In this course, students will examine recent and current global events featuring information technology, and through both discussion and introspection, construct their own personal hypotheses of technology and society. Along the way, students will hear about the way in which information technology is touching the remotest places in the world, gain an introduction to formal theories of technology and society, and stress-test their critical thinking skills. Winter 2016 syllabus.
Instructor: Kentaro Toyama
Saving lives in crises means being prepared, coordinated and fast. Information and technology are increasingly the tools people in need are turning to. As humanitarian organizations have agreed, “information is aid.” Participants in this class will learn to examine crisis situations, in continuum from personal to international crises, and evaluate and plan relevant information technology responses. The class will review personal crises such as a major accident; and recent international crisis-disaster response, such as the Syrian Refugee migration, Hurricane Sandy, and Nepal earthquake. Students will have an opportunity to have hands-on experience with the technology tools used in disaster response, and work in teams with senior executives from international NGO’s and corporations.
Instructor: Ed Happ
SI 545: Information Technology and Development: Contemporary Issues
Information Technology and Development: Contemporary Issues — This course will discuss contemporary developments in information technology and global development. We focus on four domain areas within ICTs and Development worldwide: Education, healthcare, governance, and governance, examine the role of appropriate design in building technology tools applied towards development issues, and finally we examine critically the idea of ICT4D. Through reading, discussion, and a group project, students will gain design, research, and critical thinking skills in technology and development issues.
Instructor: Joyojeet Pal
SI 657: Information Technology and International Development
This course will provide an intensive introduction to the field of information technology and global development, in its historical, policy, and design dimensions.
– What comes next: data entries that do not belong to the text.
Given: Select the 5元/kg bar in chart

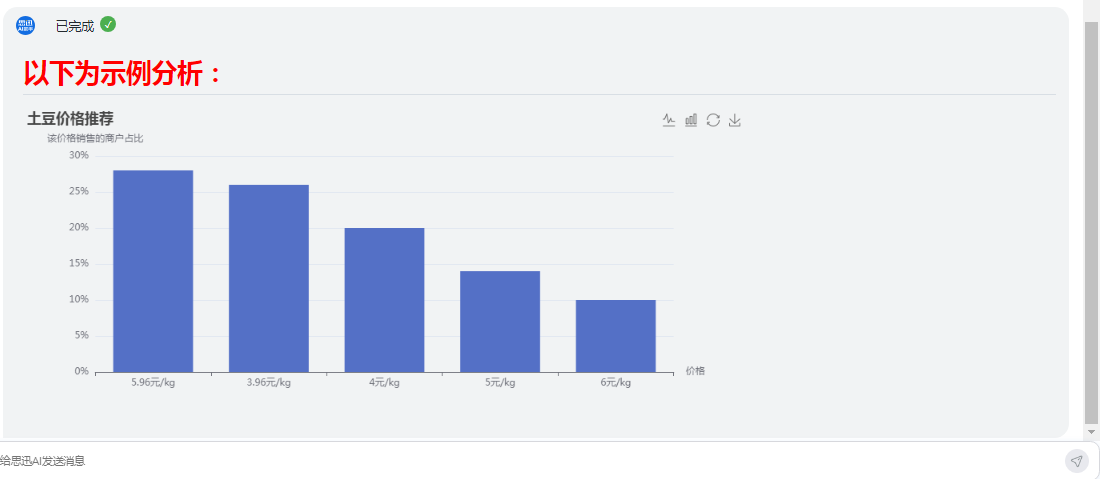Looking at the screenshot, I should pyautogui.click(x=500, y=322).
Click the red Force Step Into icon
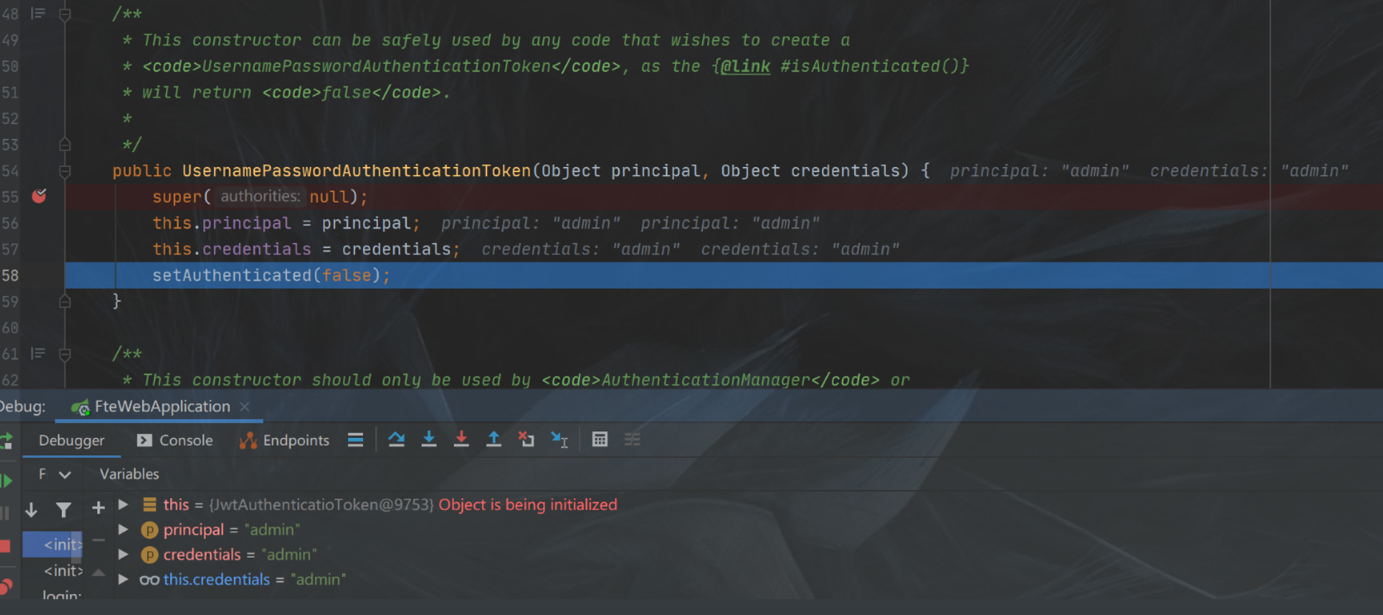 tap(461, 440)

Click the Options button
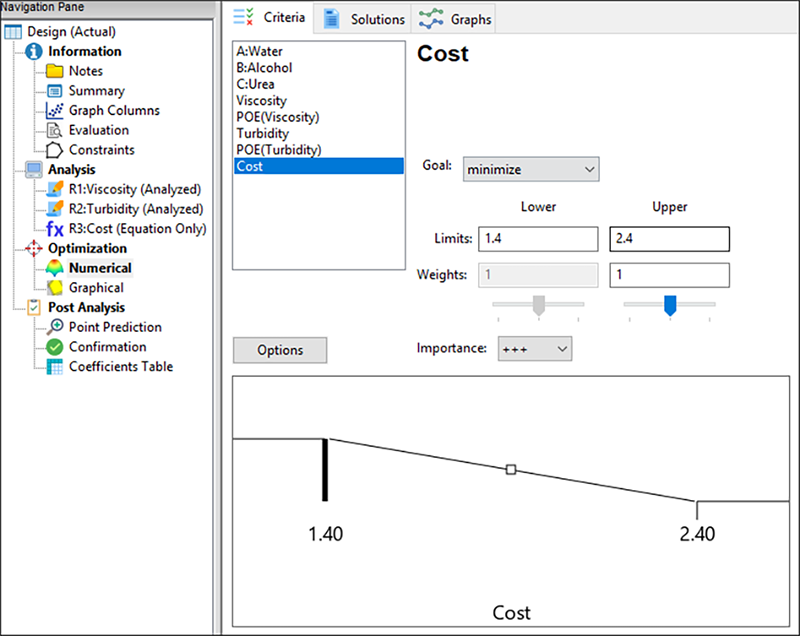pyautogui.click(x=280, y=350)
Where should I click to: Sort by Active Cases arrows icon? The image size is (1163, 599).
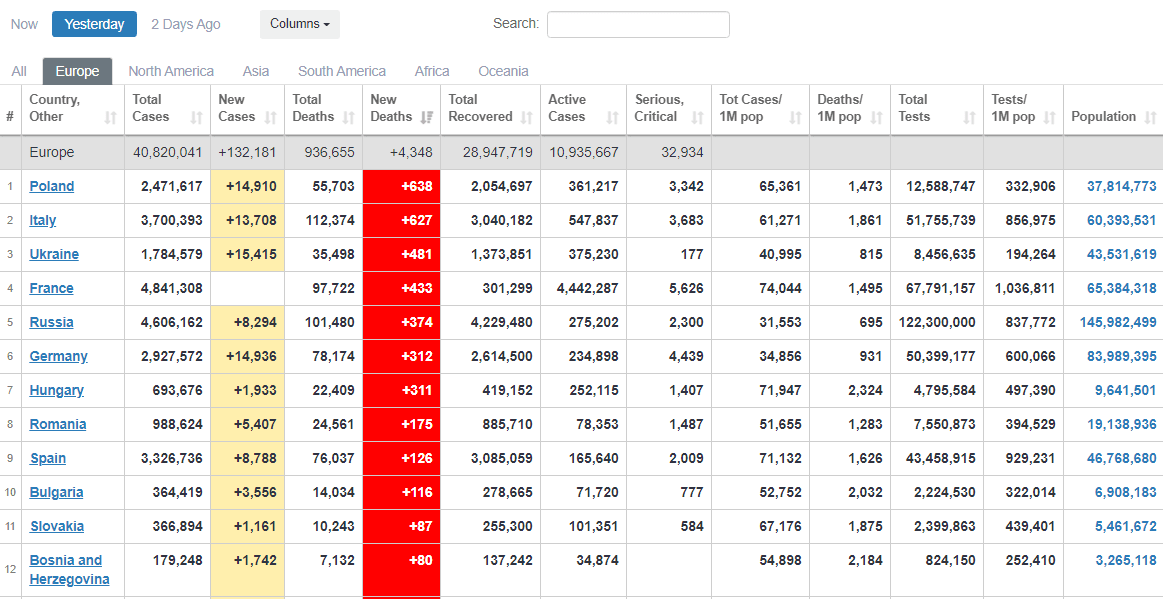[x=613, y=118]
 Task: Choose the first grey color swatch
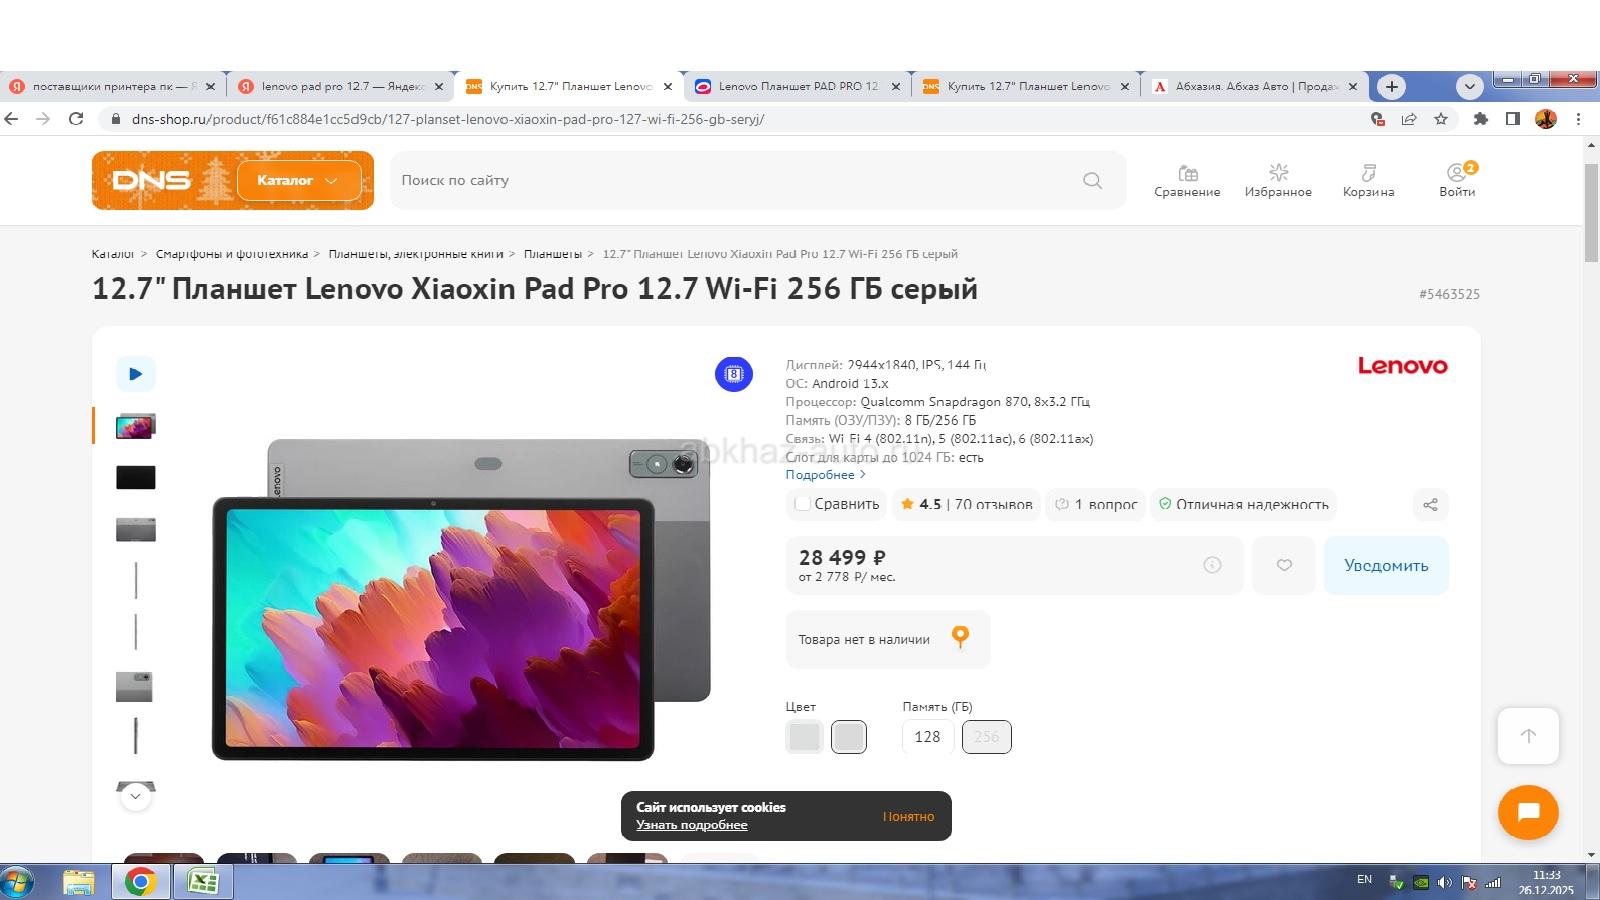coord(804,737)
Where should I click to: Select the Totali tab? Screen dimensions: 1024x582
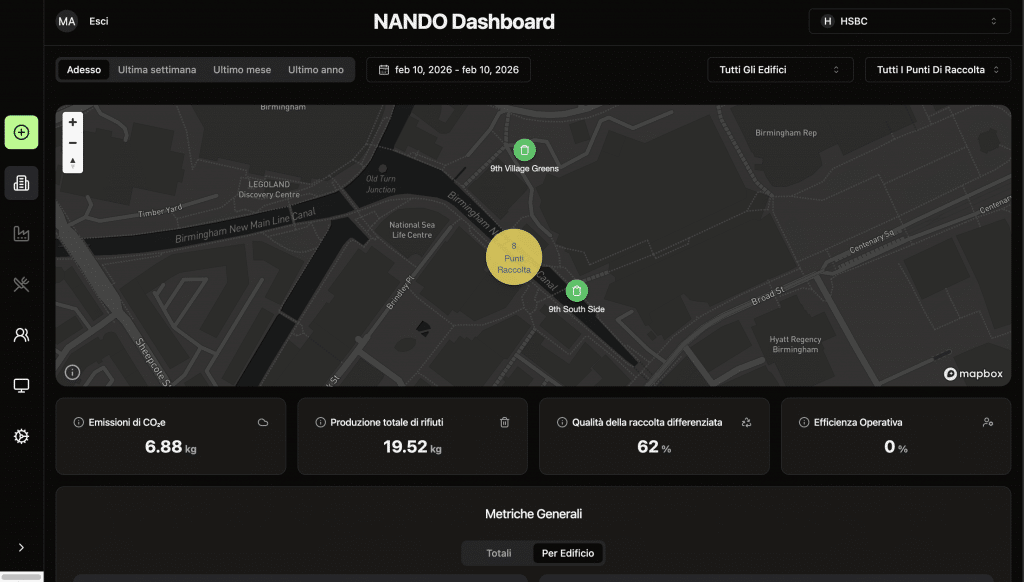[x=498, y=553]
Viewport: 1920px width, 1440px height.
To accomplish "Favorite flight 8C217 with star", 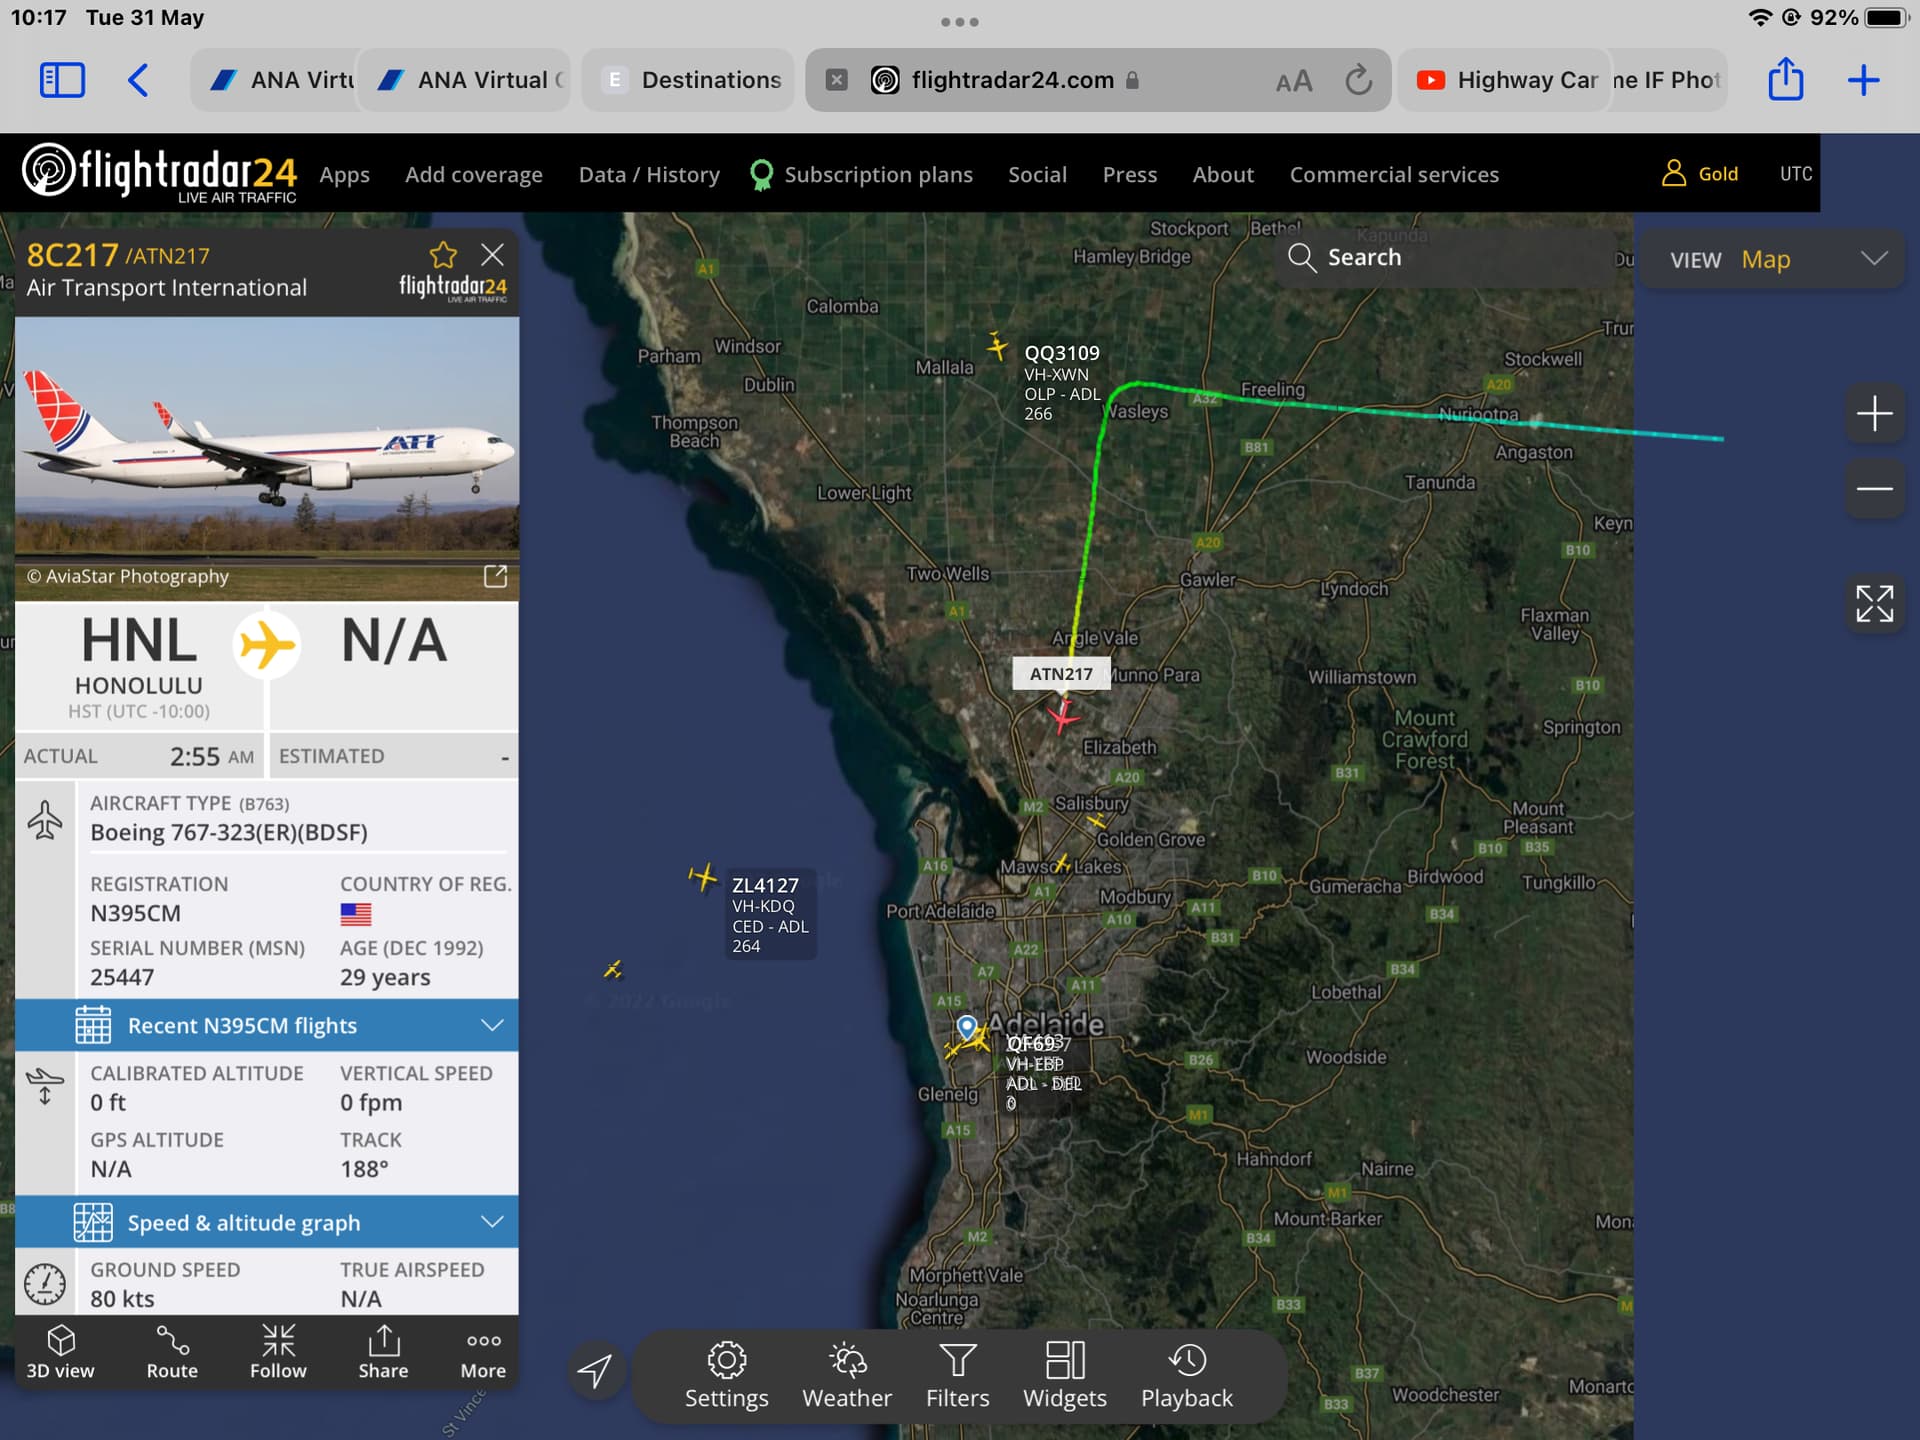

Part one offers an overview of key historical and contemporary debates in international development, and an introduction to recent theoretical works on technology and development including. We explore a broad range of work from historical academic literature on development to contemporary commentary on issues such as economic growth, urban and infrastructural change, culture, environment, humanitarian issues, healthcare, and quality of life.
Part two explores the growing literature on technology and development. Through readings, discussions, and course assignments, students will gain an understanding of several of the key issues being faced in the developing world, and examine the role of technology in these. Through geographically focused project and discussion groups, students will also develop specific regional or country-level knowledge and experience. Fall 2013 syllabus.
Instructor: Joyojeet Pal
In this course, student teams will leverage their emergent skills in content management and delivery, contextual inquiry, needs assessment, product ideation, consultation and a deep understanding of the complex relationships between people, information, and technology to address a context sensitive information challenge (management, access, design ICT-related) faced by participating heritage, government and NGO organizations. Student teams will work with select NGO organizations ion information projects with high positive societal impact. Preceding locating to an on-site international location in May – June, students will undertake a half term of preparatory exercises including developing an understanding of the project and culture of program, site and various pre-departure activities. This program seeks to operationalize the skills of professional master’s degree students at the University of Michigan to develop sustainable information management practices that have positive societal impact. This program fulfills the internship requirement for MSI students; MHI students will need approval from MHI program leadership to determine internship fulfillment.
SI 710: Philosophical Approaches to ICT and Social Change
We examine various notions of social change and international development as theorized by philosophy, anthropology, economics, and other fields; consider how they differ from one another as drivers of social change; and look at how they relate to both interventionist and observational work involving information and communication technology (ICT) and social causes in global contexts. Students will also be expected to develop and articulate their own personal theories about development.
This course is self-contained. There are no course prerequisites, but it is expected that students have a willingness to engage in introspection, class discussion, thoughtful reading and writing, and deep critical thinking. Winter 2017 Syllabus.